---------- Source document ----------

Costa-Gavras returns to his best vein and to South America in Missing. A superb Jack Lemmon, conservative upper-class American, comes to the Chile of the Pinochet putsch to look for his vanished son. The father's stay will be a revelation for him of how Washington is implicated at every turn in the takeover by the Chilean military. Often at loggerheads with his son in the past, he will be reconciled with him, as it were, after the boy's execution by the army. Costa-Gavras once again masters space as he makes sense of the city's chaos under armed repression. Scenes of the stadium full of political prisoners and of a vast, many-floored morgue are unforgettable.

----------

■ Written request 1
Reproduce the review of Costa-Gavras's film Missing word for word.

---------- Exercise data ----------

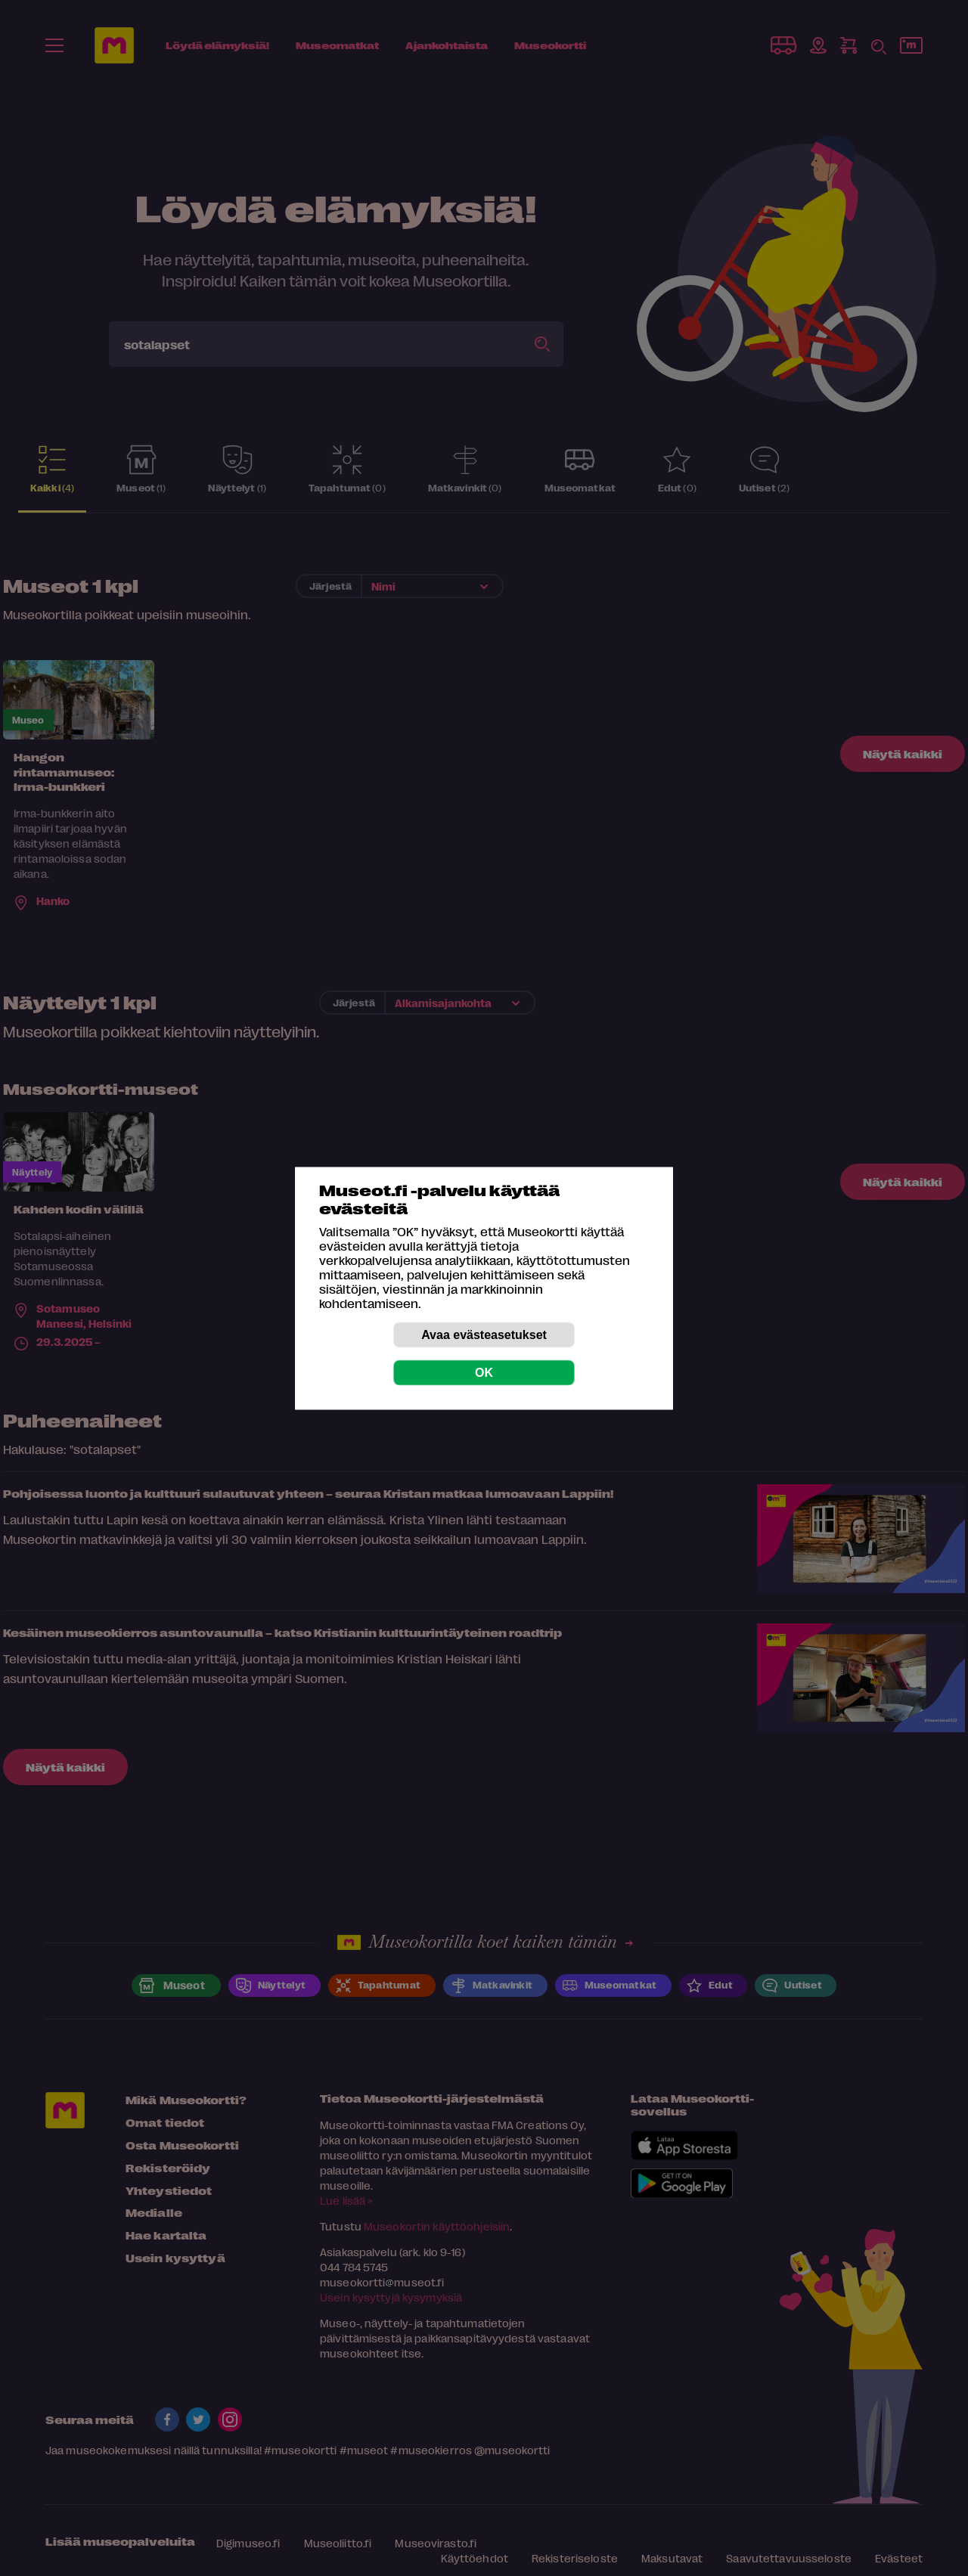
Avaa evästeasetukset (484, 1334)
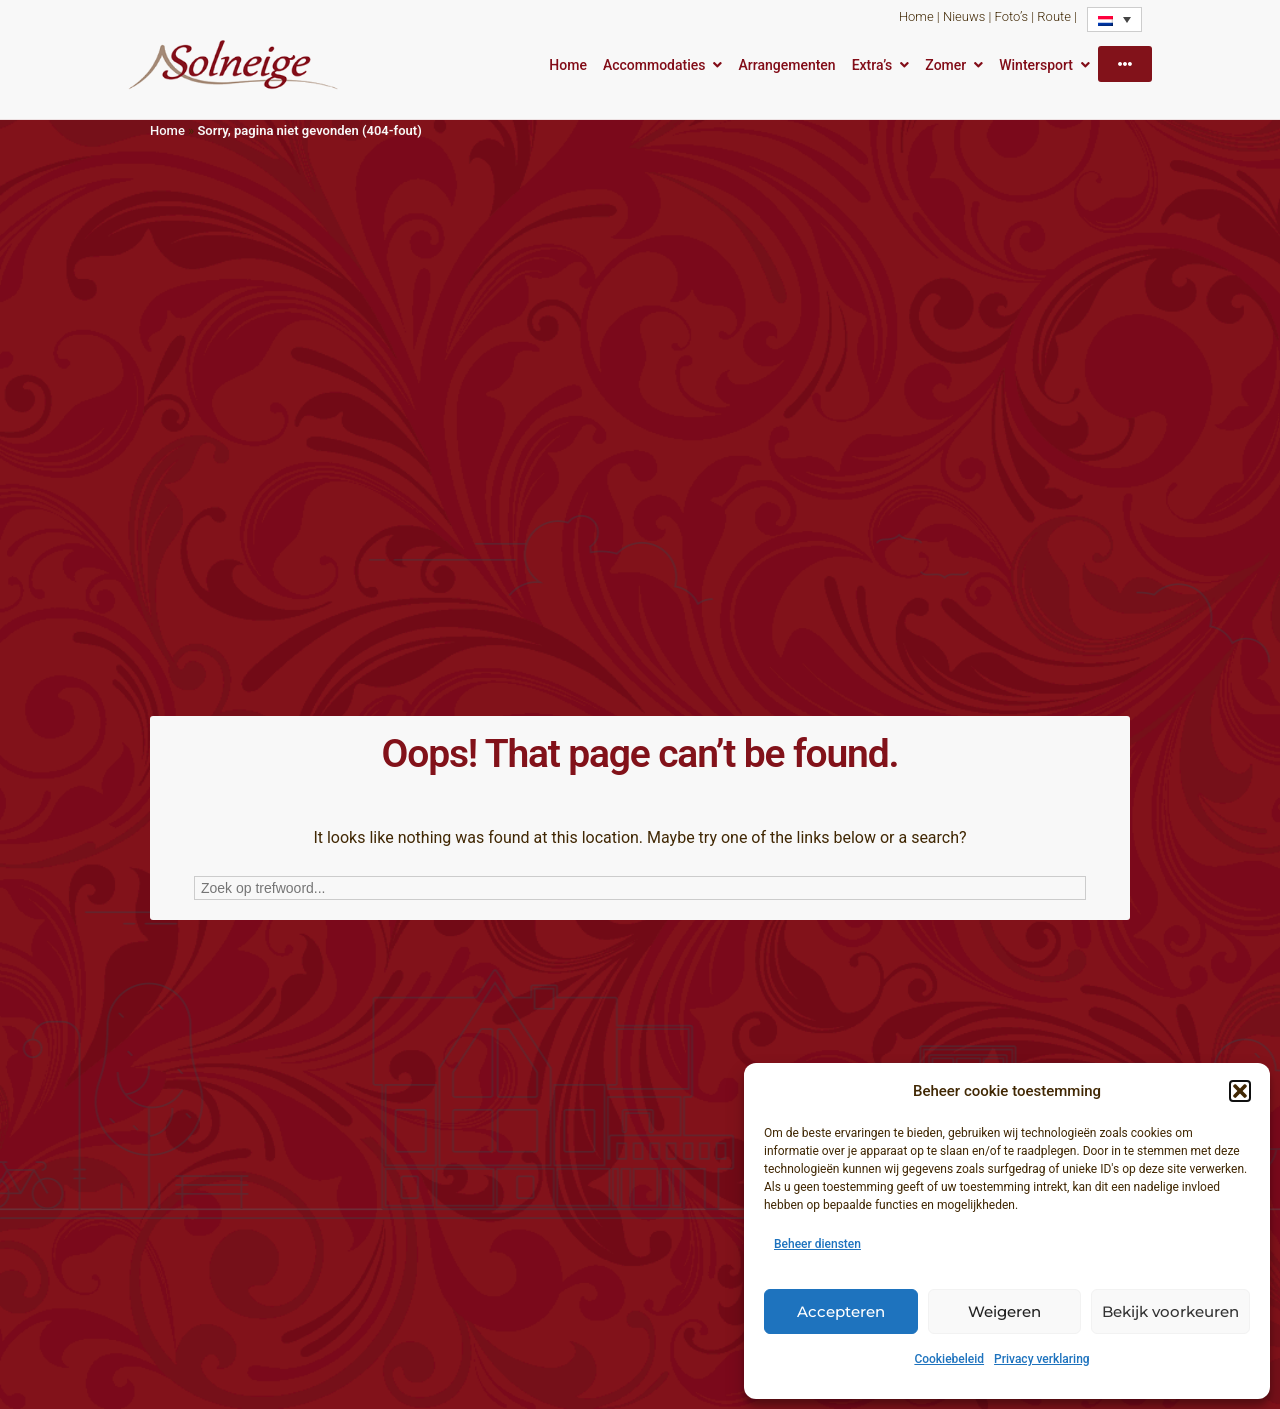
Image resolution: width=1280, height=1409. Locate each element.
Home (916, 16)
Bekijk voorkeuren (1170, 1311)
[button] (1240, 1091)
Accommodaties (654, 65)
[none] (1114, 19)
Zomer (945, 65)
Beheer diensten (817, 1244)
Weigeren (1004, 1311)
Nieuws (964, 16)
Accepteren (841, 1311)
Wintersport (1036, 65)
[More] (1125, 64)
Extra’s (872, 65)
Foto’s (1011, 16)
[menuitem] (1114, 19)
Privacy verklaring (1042, 1359)
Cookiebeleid (949, 1359)
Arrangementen (786, 65)
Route (1054, 16)
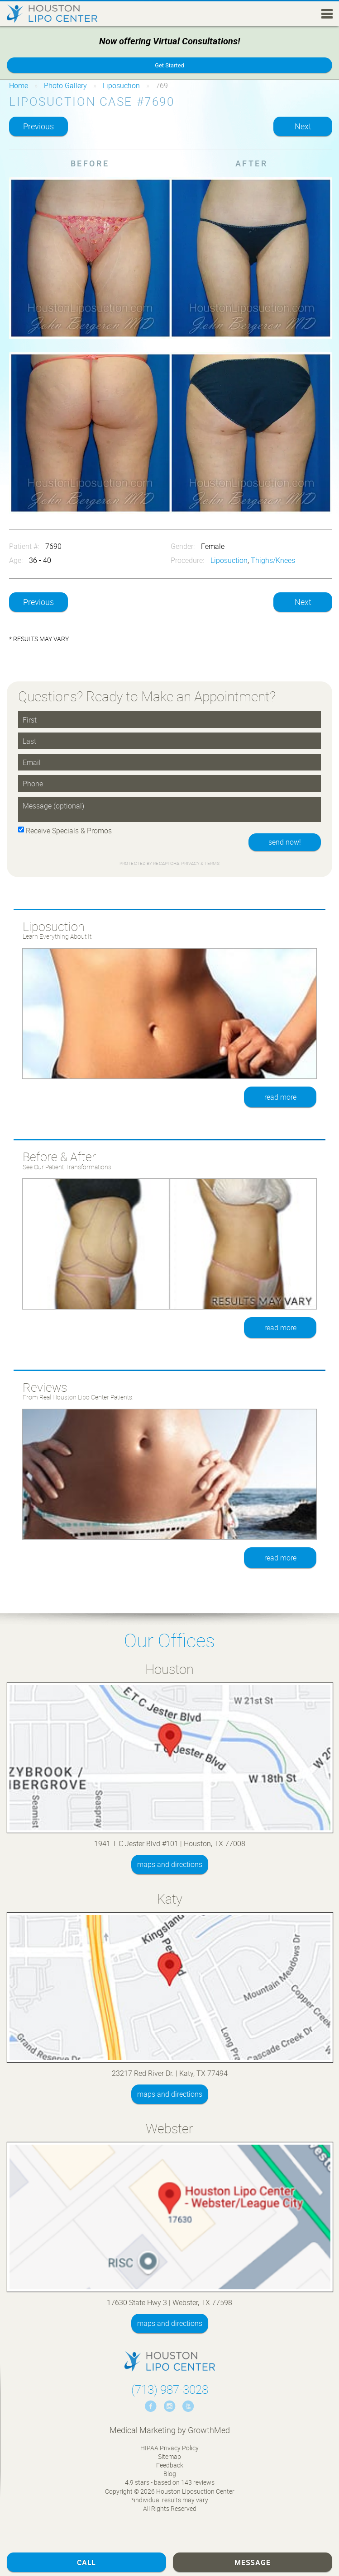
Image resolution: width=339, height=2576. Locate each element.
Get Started (169, 65)
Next (303, 126)
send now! (284, 842)
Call (86, 2562)
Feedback (169, 2465)
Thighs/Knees (273, 560)
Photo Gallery (65, 85)
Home (18, 85)
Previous (38, 126)
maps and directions (169, 1864)
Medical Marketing (143, 2430)
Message (252, 2562)
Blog (169, 2473)
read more (280, 1097)
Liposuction (121, 85)
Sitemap (169, 2456)
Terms (211, 863)
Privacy (191, 863)
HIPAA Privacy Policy (169, 2448)
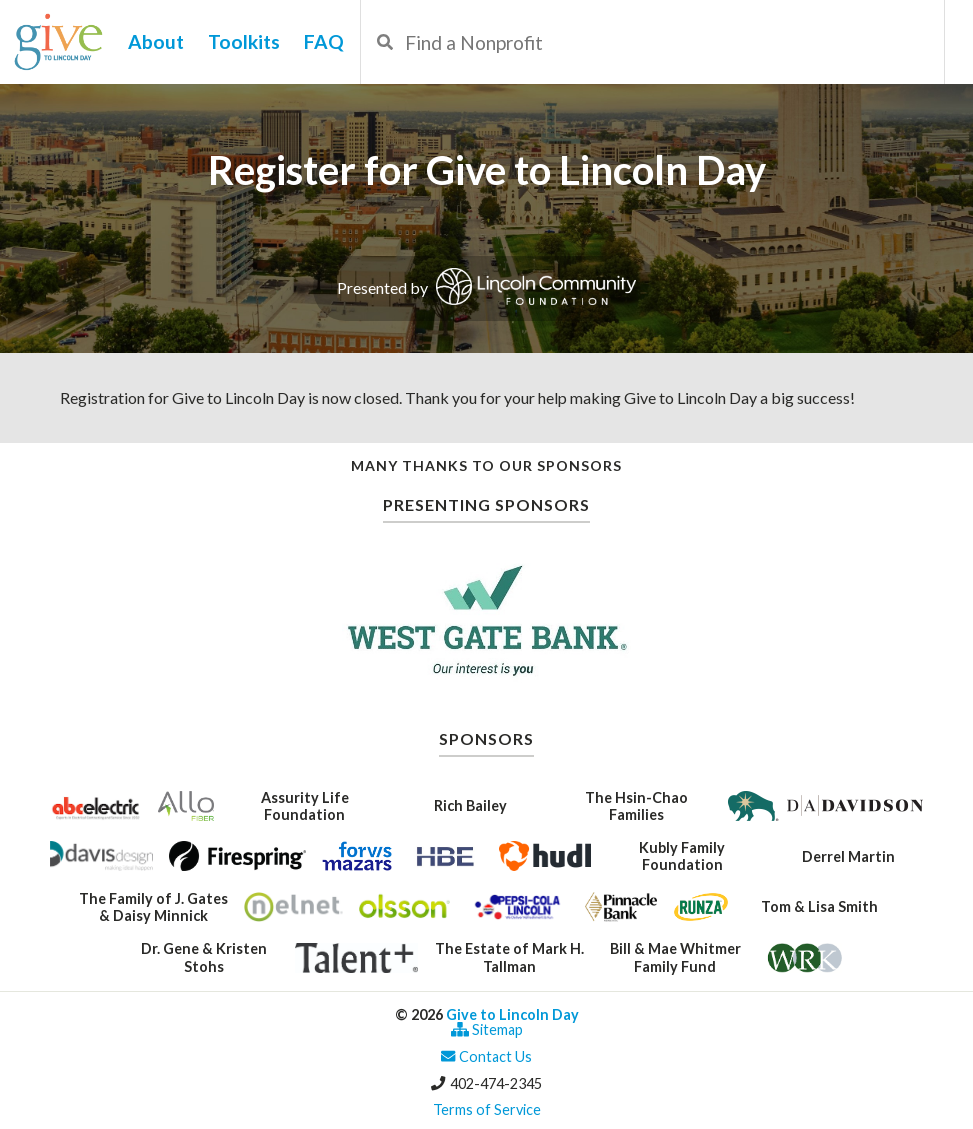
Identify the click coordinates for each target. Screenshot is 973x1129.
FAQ (324, 41)
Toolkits (244, 41)
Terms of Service (487, 1109)
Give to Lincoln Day (512, 1014)
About (156, 41)
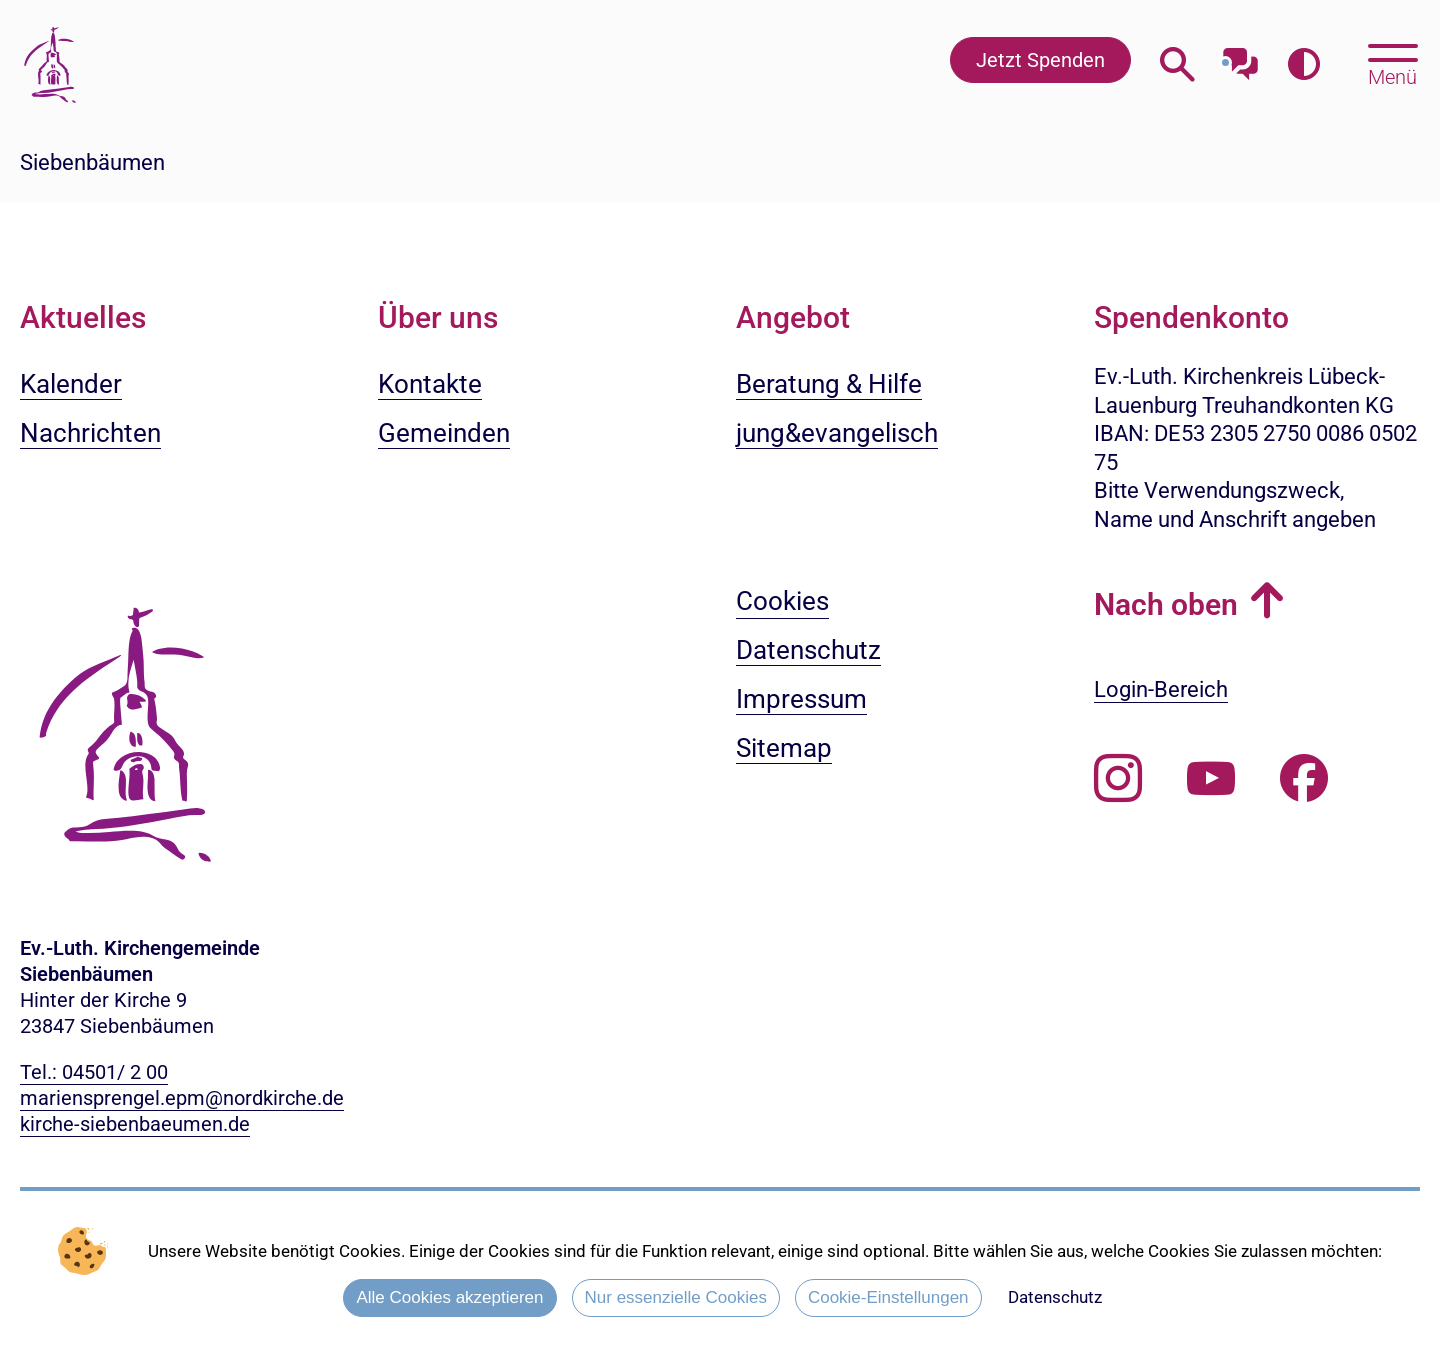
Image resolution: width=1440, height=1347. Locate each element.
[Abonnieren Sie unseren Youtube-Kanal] (1211, 779)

----------

■ Written request 2
In the listing, rewrite everything from the line containing "Foto’s (1011, 16)" down to the line containing "Previous (38, 126)", both included, requests and all. Multiply each answer coordinate by 0.4 and round it to a whole number, rounding halves up; omit the pictures.

■ Worked answer 1
Costa-Gavras returns to his best vein and to South America in Missing. A superb Jack Lemmon, conservative upper-class American, comes to the Chile of the Pinochet putsch to look for his vanished son. The father's stay will be a revelation for him of how Washington is implicated at every turn in the takeover by the Chilean military. Often at loggerheads with his son in the past, he will be reconciled with him, as it were, after the boy's execution by the army. Costa-Gavras once again masters space as he makes sense of the city's chaos under armed repression. Scenes of the stadium full of political prisoners and of a vast, many-floored morgue are unforgettable.

■ Worked answer 2
Foto’s (404, 6)
[menuitem] (446, 8)
Privacy verklaring (417, 544)
Cookiebeleid (380, 544)
Arrangementen (314, 26)
Route (422, 6)
Image resolution: width=339, height=2576. Locate each element.
Get Started (68, 26)
Next (121, 50)
send now! (114, 337)
Call (34, 1025)
Feedback (68, 986)
Thighs/Knees (109, 224)
Photo Gallery (26, 34)
Home (7, 34)
Previous (15, 50)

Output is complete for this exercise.